Explaining What the Code Does

A comment like // increment counter above count++ adds no value. More subtle examples include comments explaining what a complex conditional evaluates to, or what a loop is doing. In both cases, the solution is to extract a well-named method or introduce a well-named variable.

Flagging Workarounds or TODOs

Comments like // HACK, // TODO, or // fix this later document known problems without resolving them. While sometimes necessary as a short-term measure, these comments accumulate and become permanent fixtures. They are better tracked in an issue tracker where they can be prioritized and addressed.

Lengthy Method-Level Narration

A method that requires a long comment at the top to explain what it does is almost always a method that should be broken into smaller, better-named methods. The comment is a symptom of a Long Method that has outgrown a single, clear name.

Example

Consider this commented code:

// Returns true if the user is active and email is confirmed and not suspended
public bool CanLogin(User user)
{
    // Check if user has active status
    if (user.Status != UserStatus.Active)
        return false;
    // Make sure the user's email is confirmed
    if (!user.EmailConfirmed)
        return false;
    // Check that the account is not suspended
    if (user.IsSuspended)
        return false;
    return true;
}

The comments are compensating for a lack of expressiveness. The conditions are clear enough on their own, and the method name could carry more meaning:

public bool IsEligibleToLogin(User user)
{
    return user.Status == UserStatus.Active
        && user.EmailConfirmed
        && !user.IsSuspended;
}

No comments needed — the code expresses its own intent.

Legitimate Uses of Comments

Not all comments are a smell. Comments are appropriate when:

  • Explaining a non-obvious algorithmic choice or performance trade-off.
  • Documenting a workaround for a known platform bug, with a reference.
  • Providing legal or licensing notices.
  • Writing documentation comments for public-facing APIs.
  • Explaining why a business rule exists when the rule itself cannot be made self-evident.

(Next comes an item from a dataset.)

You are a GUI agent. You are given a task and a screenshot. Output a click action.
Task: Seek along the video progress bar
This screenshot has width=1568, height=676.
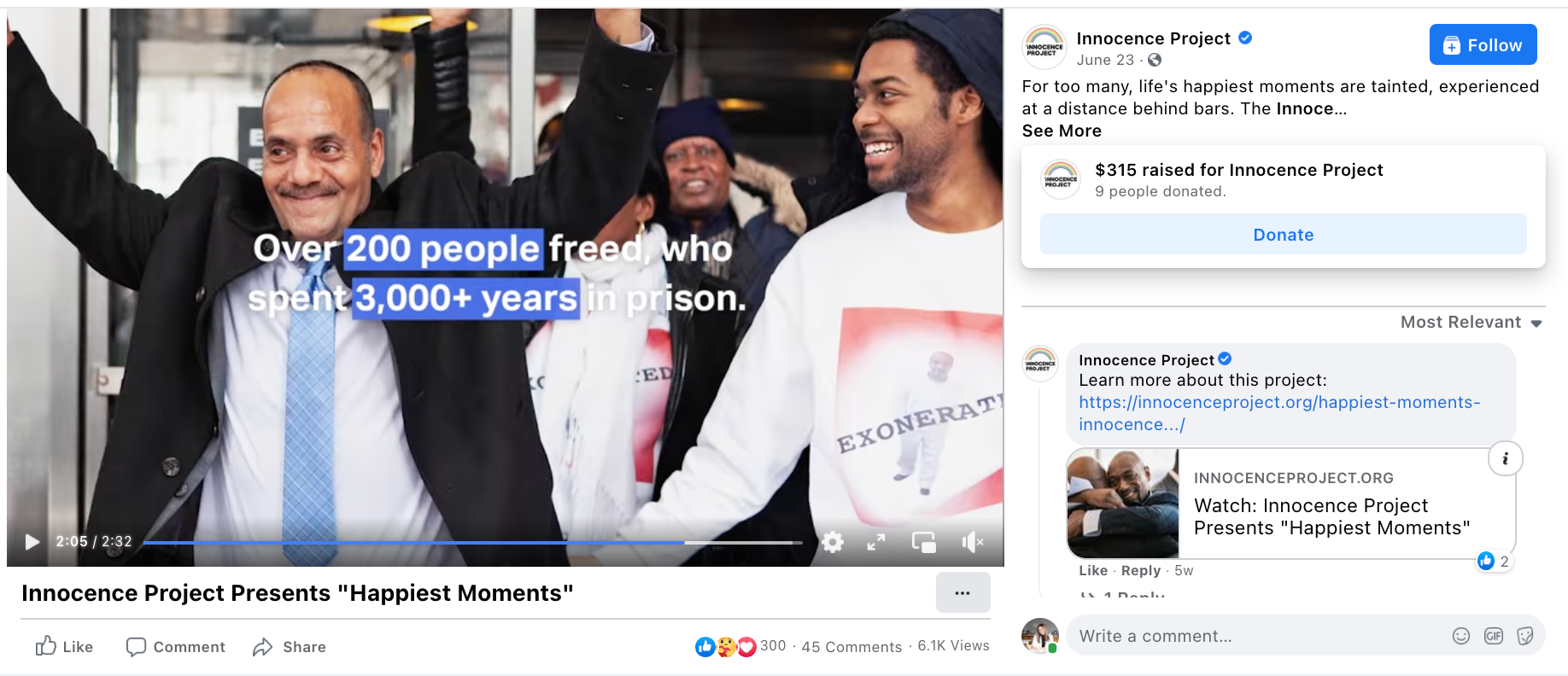472,542
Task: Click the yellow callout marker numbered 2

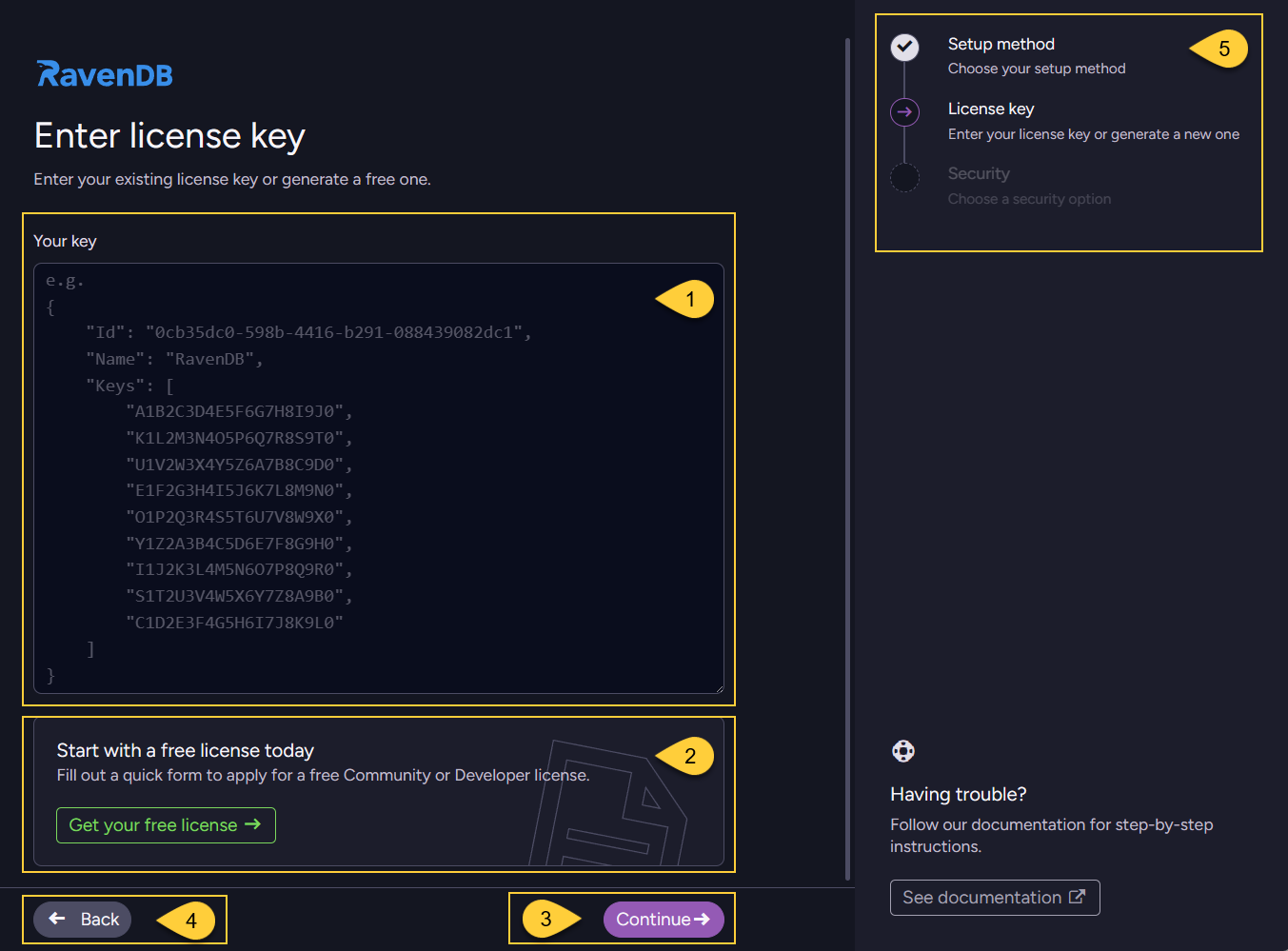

The test is simple: if removing the comment would leave the code just as understandable, the comment is noise.

What the Experts Say

A recurring theme across prominent software development literature is that comments are a symptom of failure, not a best practice: As you’re about to add a comment, ask yourself, ‘How can I improve the code so that this comment isn’t needed?’ Improve the code and then document it to make it even clearer."

— Steve McConnell, Code Complete

“If the code is so complicated that it needs to be explained, it’s nearly always better to improve the code than it is to add comments.”

— Steve McConnell, Code Complete

“When you feel the need to write a comment, first try to refactor the code so that any comment becomes superfluous.”

— Martin Fowler, Refactoring: Improving the Design of Existing Code

“What of comments that are not technically wrong, but add no value to the code? Such comments are noise. A prevalence of noisy comments and incorrect comments in a code base encourage programmers to ignore all comments… Comment what the code cannot say, not simply what it does not say.”

— Kevlin Henney, 97 Things Every Programmer Should Know

“A comment is of zero (or negative) value if it is wrong.”

— Kernighan and Plauger, The Elements of Programming Style

The last point is worth emphasizing: comments can be — and frequently are — wrong. Unlike code, comments are not executed or tested. When code changes and the surrounding comment is not updated, the comment silently diverges from reality. The only way to verify a comment is to read and understand the code, at which point the comment was likely unnecessary anyway.

Refactoring

  • Use Extract Method to pull logic into a well-named method, replacing the comment with the method name.
  • Use Introduce Explaining Variable to name intermediate values that explain a complex expression.
  • Use Rename Method or Rename Variable to make names expressive enough that the comment is redundant.
  • Delete commented-out code and trust version control to preserve history.
  • Move // TODO items to an issue tracker.